- _What to work on_: Read the records and gather each line that includes "agent".

Data Block Start

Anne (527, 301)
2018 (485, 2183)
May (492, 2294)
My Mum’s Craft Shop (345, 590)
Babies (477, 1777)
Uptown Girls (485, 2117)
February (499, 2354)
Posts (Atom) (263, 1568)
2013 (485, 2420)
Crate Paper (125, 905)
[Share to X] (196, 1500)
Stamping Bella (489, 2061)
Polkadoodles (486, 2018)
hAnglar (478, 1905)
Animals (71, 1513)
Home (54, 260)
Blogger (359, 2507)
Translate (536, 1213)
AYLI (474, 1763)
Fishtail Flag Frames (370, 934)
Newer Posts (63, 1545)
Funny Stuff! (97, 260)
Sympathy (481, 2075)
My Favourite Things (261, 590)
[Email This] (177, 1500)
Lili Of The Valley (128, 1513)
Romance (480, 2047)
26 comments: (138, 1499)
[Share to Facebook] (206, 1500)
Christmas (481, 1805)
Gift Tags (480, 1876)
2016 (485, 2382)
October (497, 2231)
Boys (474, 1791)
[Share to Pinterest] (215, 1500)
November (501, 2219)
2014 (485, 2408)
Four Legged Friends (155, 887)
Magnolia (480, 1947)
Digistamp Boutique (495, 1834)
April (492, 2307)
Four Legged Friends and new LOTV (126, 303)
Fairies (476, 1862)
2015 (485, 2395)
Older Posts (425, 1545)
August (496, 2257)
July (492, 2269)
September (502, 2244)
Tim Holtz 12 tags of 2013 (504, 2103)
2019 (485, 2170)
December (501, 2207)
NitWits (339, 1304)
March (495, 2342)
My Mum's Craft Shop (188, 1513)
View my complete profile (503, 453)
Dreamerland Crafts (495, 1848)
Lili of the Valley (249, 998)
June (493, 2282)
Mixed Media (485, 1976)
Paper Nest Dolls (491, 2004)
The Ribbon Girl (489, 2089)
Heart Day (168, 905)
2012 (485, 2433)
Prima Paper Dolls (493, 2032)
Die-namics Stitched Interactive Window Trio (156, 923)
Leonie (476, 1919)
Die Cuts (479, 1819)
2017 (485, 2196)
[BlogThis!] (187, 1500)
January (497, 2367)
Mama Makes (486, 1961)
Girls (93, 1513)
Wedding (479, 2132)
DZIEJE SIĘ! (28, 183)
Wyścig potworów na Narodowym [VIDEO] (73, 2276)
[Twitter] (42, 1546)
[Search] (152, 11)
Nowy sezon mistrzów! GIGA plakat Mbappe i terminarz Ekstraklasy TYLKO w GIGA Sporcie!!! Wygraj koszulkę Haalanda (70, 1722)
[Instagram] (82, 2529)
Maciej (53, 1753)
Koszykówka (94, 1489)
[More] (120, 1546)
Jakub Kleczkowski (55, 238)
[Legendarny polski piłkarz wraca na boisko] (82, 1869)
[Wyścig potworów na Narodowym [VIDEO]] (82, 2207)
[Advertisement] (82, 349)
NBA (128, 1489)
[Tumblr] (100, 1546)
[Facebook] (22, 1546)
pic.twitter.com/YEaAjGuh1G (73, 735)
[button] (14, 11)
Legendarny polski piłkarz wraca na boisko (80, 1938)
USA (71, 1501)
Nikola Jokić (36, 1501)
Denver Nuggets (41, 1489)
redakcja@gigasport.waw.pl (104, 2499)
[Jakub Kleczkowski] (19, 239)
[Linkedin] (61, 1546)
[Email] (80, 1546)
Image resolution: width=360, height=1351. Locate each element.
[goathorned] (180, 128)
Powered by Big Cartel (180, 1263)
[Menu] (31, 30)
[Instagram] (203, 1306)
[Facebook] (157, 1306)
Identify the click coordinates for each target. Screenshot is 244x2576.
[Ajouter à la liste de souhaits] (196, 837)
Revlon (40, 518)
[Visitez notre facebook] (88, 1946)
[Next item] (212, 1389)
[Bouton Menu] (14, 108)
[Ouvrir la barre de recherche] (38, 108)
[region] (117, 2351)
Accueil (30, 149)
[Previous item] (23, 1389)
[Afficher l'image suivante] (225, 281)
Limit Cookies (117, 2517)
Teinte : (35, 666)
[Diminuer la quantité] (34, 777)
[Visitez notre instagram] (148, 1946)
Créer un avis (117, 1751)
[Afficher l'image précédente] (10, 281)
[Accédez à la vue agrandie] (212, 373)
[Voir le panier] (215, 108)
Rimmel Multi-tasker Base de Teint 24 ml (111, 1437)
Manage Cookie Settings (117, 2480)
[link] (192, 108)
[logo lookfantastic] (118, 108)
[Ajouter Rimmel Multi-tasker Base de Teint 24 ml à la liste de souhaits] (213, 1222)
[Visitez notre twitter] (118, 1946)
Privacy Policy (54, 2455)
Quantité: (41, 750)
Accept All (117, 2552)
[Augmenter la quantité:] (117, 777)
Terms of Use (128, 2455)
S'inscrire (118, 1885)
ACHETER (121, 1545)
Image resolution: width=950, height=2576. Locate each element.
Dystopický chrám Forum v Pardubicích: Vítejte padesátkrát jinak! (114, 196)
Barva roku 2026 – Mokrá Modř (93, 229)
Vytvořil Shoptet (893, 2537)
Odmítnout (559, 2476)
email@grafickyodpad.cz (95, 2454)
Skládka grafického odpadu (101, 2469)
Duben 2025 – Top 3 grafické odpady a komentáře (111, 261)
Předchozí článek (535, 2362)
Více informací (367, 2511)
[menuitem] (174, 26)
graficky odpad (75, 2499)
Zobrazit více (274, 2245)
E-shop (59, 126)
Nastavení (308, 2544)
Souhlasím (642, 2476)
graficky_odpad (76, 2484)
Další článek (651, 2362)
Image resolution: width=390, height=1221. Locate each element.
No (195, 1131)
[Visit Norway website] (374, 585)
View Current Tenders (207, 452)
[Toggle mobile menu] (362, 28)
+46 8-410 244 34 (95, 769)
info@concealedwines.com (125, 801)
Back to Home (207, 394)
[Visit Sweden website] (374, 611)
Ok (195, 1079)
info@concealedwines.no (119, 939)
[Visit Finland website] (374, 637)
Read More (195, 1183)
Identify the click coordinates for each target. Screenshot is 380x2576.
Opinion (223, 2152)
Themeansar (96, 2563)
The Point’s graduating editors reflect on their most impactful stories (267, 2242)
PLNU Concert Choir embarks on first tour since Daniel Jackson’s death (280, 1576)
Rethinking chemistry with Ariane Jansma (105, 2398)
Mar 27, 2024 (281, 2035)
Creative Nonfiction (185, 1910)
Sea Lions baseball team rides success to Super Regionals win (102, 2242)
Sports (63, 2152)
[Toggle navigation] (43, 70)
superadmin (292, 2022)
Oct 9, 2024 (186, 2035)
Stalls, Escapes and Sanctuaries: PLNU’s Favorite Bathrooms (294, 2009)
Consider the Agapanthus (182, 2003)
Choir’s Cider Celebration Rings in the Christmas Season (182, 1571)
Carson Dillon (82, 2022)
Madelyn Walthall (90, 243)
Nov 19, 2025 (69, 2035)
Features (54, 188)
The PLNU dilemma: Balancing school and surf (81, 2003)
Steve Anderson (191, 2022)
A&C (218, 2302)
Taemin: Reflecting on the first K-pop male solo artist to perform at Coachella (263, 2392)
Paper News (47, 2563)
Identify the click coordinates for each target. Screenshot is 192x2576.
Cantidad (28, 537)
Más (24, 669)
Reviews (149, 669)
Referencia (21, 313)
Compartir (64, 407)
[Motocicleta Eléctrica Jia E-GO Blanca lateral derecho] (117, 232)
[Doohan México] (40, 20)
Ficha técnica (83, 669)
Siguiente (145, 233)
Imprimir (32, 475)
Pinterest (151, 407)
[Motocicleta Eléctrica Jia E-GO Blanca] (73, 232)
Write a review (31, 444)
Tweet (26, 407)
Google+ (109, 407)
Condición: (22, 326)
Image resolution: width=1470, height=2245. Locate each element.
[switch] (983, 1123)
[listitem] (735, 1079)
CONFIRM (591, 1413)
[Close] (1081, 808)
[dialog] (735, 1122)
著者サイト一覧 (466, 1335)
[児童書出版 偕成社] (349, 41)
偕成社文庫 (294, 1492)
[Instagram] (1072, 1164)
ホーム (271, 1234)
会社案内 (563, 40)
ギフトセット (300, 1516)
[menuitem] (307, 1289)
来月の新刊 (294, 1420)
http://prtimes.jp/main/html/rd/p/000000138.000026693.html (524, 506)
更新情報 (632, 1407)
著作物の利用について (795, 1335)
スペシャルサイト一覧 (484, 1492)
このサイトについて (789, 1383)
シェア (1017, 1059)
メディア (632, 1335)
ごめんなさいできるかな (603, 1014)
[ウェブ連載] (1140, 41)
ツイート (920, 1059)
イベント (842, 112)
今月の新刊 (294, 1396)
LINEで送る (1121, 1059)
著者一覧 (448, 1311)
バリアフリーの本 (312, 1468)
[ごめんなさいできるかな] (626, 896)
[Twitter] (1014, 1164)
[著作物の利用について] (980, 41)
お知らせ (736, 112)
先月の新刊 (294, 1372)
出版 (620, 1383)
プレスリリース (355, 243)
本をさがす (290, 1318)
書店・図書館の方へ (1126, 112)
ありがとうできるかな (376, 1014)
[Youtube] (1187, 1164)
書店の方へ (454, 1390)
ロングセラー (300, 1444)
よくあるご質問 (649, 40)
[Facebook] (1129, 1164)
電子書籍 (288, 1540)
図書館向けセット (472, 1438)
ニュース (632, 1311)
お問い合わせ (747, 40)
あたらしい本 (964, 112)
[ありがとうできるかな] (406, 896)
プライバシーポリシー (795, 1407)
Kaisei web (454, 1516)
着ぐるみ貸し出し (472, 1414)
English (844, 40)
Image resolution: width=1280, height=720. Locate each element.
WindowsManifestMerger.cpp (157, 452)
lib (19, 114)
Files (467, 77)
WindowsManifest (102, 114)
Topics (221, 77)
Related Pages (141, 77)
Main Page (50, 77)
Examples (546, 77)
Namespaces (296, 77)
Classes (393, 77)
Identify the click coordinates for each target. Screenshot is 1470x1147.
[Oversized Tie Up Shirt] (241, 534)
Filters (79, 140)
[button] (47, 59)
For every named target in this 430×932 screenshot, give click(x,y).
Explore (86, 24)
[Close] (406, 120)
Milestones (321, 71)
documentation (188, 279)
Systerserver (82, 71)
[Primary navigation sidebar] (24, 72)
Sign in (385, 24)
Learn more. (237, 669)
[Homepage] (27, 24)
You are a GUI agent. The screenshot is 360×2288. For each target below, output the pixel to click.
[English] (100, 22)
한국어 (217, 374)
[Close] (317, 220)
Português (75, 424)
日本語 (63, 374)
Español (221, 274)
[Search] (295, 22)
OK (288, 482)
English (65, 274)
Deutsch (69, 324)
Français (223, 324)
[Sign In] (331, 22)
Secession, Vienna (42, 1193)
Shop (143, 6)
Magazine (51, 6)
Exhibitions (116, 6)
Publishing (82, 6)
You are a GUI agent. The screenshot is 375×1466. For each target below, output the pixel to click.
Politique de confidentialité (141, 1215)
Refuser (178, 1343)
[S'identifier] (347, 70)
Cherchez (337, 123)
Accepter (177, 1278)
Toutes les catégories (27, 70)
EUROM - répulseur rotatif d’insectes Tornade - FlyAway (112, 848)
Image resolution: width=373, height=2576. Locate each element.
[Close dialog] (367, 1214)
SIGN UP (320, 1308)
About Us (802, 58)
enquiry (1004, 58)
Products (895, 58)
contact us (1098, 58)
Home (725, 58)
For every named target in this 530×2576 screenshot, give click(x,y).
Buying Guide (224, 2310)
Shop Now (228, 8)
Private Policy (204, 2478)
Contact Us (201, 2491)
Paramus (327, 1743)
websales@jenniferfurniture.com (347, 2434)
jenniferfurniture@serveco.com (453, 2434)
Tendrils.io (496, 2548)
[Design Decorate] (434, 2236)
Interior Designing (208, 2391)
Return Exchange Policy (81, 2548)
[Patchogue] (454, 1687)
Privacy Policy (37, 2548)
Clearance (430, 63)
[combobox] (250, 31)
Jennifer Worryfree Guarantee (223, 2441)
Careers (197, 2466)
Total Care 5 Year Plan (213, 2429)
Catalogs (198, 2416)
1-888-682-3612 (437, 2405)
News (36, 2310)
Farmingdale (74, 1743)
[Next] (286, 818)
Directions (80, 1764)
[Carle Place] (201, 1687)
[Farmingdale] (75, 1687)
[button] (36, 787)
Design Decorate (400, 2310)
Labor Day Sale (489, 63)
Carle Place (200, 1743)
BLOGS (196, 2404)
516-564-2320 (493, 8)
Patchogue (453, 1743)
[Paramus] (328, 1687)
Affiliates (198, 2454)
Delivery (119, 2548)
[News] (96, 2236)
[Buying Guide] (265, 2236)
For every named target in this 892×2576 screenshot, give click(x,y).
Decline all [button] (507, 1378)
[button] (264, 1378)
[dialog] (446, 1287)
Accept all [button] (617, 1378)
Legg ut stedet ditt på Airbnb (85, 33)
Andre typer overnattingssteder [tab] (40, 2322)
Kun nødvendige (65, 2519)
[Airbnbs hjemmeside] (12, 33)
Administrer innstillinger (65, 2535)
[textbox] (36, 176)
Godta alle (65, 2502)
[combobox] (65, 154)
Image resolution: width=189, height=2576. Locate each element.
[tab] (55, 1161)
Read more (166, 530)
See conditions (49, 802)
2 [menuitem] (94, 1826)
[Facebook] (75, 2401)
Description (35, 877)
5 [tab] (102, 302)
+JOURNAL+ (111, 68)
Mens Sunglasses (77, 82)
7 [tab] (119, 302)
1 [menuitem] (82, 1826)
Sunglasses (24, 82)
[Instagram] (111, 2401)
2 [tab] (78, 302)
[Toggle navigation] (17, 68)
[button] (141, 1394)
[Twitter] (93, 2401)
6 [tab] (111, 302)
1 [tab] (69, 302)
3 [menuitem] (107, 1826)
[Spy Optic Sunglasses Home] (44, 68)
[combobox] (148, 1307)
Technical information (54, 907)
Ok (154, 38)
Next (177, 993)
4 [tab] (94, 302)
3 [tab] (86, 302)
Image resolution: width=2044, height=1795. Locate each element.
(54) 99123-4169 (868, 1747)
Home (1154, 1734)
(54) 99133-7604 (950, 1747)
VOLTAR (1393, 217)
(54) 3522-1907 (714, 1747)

Data Block End

- _Output_:
You are a GUI agent. The screenshot is 360×2288. For each target below, output the pixel to click.
You are a GUI agent. The screenshot is 375×1466. For each target below, output the pixel to click.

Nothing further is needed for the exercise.